AIM OF THE TASK:
Return, word for word, only the lines of the data below that lie between the line with "Viewport: 600px width, 362px height." and the line with "Task: Click the reset zoom undo icon", those two lines included.

(Stored data)

BEGIN

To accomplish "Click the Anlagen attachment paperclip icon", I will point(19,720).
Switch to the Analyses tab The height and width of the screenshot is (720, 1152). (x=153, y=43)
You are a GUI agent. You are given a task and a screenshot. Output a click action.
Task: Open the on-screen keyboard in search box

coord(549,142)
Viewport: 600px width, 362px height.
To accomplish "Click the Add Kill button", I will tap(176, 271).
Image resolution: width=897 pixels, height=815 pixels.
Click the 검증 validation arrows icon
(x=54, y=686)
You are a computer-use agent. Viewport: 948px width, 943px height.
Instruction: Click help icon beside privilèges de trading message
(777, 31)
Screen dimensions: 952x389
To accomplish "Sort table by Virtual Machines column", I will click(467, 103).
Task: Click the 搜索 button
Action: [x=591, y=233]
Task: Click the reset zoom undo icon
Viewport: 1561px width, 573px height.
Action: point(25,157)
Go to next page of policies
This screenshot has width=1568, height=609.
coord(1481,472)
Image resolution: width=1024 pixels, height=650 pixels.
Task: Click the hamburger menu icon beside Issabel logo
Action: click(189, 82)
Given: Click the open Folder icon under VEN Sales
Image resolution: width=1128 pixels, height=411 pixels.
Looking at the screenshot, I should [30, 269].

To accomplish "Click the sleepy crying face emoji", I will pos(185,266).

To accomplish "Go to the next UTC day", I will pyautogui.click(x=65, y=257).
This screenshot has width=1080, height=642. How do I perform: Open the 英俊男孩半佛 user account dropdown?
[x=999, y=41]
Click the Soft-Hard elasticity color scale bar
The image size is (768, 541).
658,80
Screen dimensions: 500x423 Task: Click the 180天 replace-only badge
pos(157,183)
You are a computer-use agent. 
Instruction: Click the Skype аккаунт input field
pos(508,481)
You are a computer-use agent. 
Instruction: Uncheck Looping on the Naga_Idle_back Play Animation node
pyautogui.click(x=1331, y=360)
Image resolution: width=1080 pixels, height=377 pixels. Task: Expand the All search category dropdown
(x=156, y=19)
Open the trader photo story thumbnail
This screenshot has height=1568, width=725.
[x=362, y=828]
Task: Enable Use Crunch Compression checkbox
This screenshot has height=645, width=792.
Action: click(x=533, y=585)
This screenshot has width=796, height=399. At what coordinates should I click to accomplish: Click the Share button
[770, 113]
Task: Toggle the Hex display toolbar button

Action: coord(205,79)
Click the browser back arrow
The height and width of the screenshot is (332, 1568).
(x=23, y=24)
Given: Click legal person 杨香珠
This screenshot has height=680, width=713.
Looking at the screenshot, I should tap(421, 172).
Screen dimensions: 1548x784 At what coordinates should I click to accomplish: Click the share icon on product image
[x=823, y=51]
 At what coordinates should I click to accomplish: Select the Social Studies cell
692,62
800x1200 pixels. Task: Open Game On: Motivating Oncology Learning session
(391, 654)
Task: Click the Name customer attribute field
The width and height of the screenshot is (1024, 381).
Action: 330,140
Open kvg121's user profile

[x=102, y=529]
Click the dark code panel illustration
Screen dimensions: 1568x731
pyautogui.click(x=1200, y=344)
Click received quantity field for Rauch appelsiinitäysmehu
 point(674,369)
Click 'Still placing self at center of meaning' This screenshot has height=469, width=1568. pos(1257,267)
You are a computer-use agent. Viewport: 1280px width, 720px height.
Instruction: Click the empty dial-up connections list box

END

SOLVED PROBLEM:
Viewport: 600px width, 362px height.
To accomplish "Click the Add Kill button", I will tap(176, 271).
Image resolution: width=897 pixels, height=815 pixels.
Click the 검증 validation arrows icon
(x=54, y=686)
You are a computer-use agent. Viewport: 948px width, 943px height.
Instruction: Click help icon beside privilèges de trading message
(777, 31)
Screen dimensions: 952x389
To accomplish "Sort table by Virtual Machines column", I will click(467, 103).
Task: Click the 搜索 button
Action: [x=591, y=233]
Task: Click the reset zoom undo icon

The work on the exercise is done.